Luke’s Picture and Mary’s Song
by Nathan Brown
Earlier this year, I was privileged to spend an afternoon in one of the world’s great art museums, where I stumbled across a temporary exhibition of religious art and iconography. Among the ideas and discoveries sparked that afternoon was the tradition in Christian history that the gospel writer Luke might also have been an artist, who could well have painted portraits of the characters in the gospel story. Like so many traditions, this idea grew out of proportion and, at the height of medieval Christianity, churches across the Christian world claimed hundreds of paintings credited to “St. Luke.”
Despite no evidence for this in the Bible itself, this possibility caught my imagination. Imagine if there were original paintings of Jesus, His disciples, and other characters in the story. Imagine if “The Gospel According to Luke” was originally an illustrated biography.
Prompted by these imaginings, I recently re-read Luke’s gospel story with an eye to his descriptions and portrayal of scenes, people, and stories. And there are some powerful pictures, of which one particularly caught my attention in the context of our annual re-telling of the Christmas story.
At the beginning of this story of Jesus—a scene unique to Luke’s history—two women met to compare notes on the strange things happening to them (see Luke 1:39–45). One, Elizabeth, has found herself pregnant at an age beyond the usual years of childbearing, but with a promise that hers was to be a special child. But in welcoming her much-younger cousin, she also recognized something world-changing going on.
Sparked by this interaction, Mary broke into a song that for its poetry could have readily fitted into the Book of Psalms, and for its intent stands firmly in the tradition of the Hebrew prophets. She acknowledged the blessing of God and the incredible nature of what was happening to them. And she recognized the goodness and power of God that was working to bring change to the world, announcing a new upside-down kind of kingdom that was about to be realized: “He has brought down the mighty from their thrones and exalted those of humble estate; He has filled the hungry with good things, and the rich He has sent away empty” (Luke 1:52, 53, NLT).
It is a beautiful song of revolution (see Luke 1:46–55). Except that it is absurd.
Two peasant women—one old, tired, perennially disappointed and pregnant; the other an unmarried teenage girl, inexplicably and scandalously pregnant—in a small village in the hills of Judea singing about how their “miracle” boys were going to change the world, begin to undo all the injustices in the world, to challenge the empires and kings of the day, to begin to set the world right.

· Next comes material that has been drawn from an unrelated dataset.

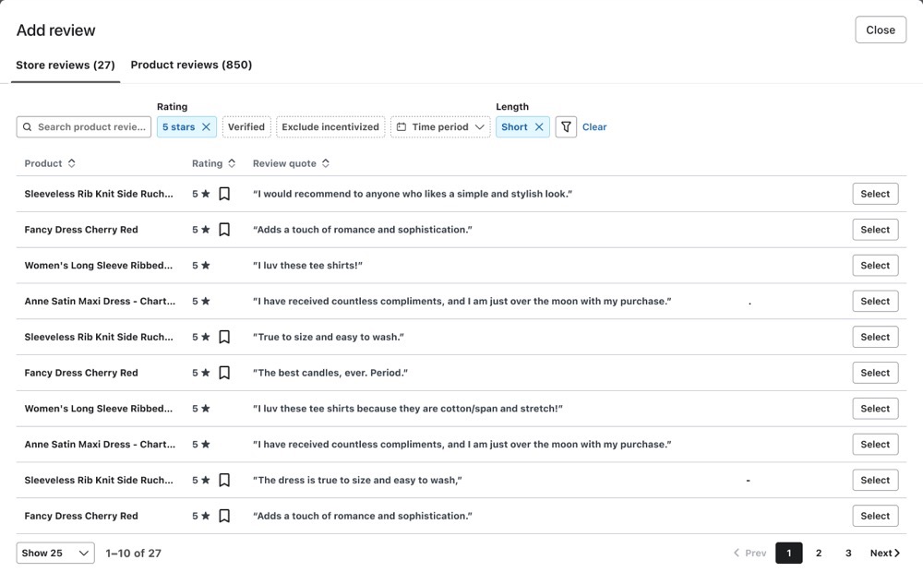Go to page 3 of results

[848, 553]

On almost any reading of this story and its expected outcomes, it is ridiculous. That both their sons would lose their lives in the process underlines the farce.
Which is why it’s also a demonstration of faith and a challenge to our understanding of Jesus.

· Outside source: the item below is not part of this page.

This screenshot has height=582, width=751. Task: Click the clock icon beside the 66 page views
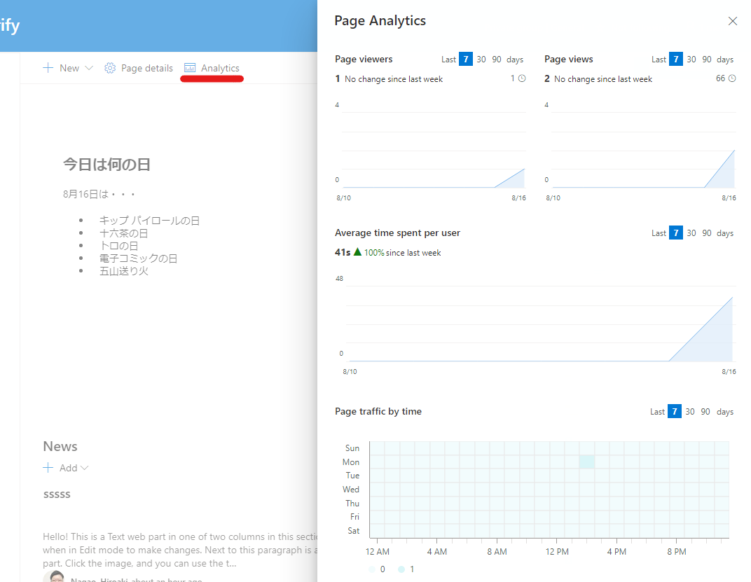[733, 78]
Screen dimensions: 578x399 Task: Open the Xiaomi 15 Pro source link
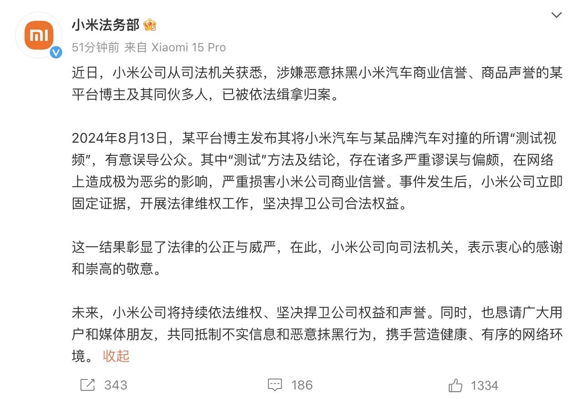tap(188, 47)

That their song is recorded, that we know their names today is remarkable enough. But that this actually was a step toward changing the world has been borne out in the history of our world since. That their song and this story continues to resonate and bring change in lives and in places of injustice today is something worth believing.
It’s quite a scene painted by Luke with words, with poetry, with storytelling. Imagine him painting it with colors and shades and shapes. Imagine him writing notes and making quick sketches as Mary might have described her memories of that day to him, perhaps some years after Jesus had returned to heaven. And imagine us as observers of this scene, and even as participants, similarly awed and inspired by what God did in Jesus in our world.

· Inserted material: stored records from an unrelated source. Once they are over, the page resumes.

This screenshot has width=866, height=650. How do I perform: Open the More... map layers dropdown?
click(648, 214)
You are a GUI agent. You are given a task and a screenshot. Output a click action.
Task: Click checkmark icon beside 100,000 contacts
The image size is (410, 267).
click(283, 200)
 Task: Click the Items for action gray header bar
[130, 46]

We are heirs of this prophetic and faithful tradition, re-telling these stories, rehearsing these songs, re-enacting these scenes; and responding to the call to understand the story of Jesus as changing the world, challenging the powerful, and lifting up the oppressed, the humble, and the hungry.
That’s a scene worth painting, preaching, and living.
Nathan Brown is book editor at Signs Publishing Company in Warburton, Victoria, Australia.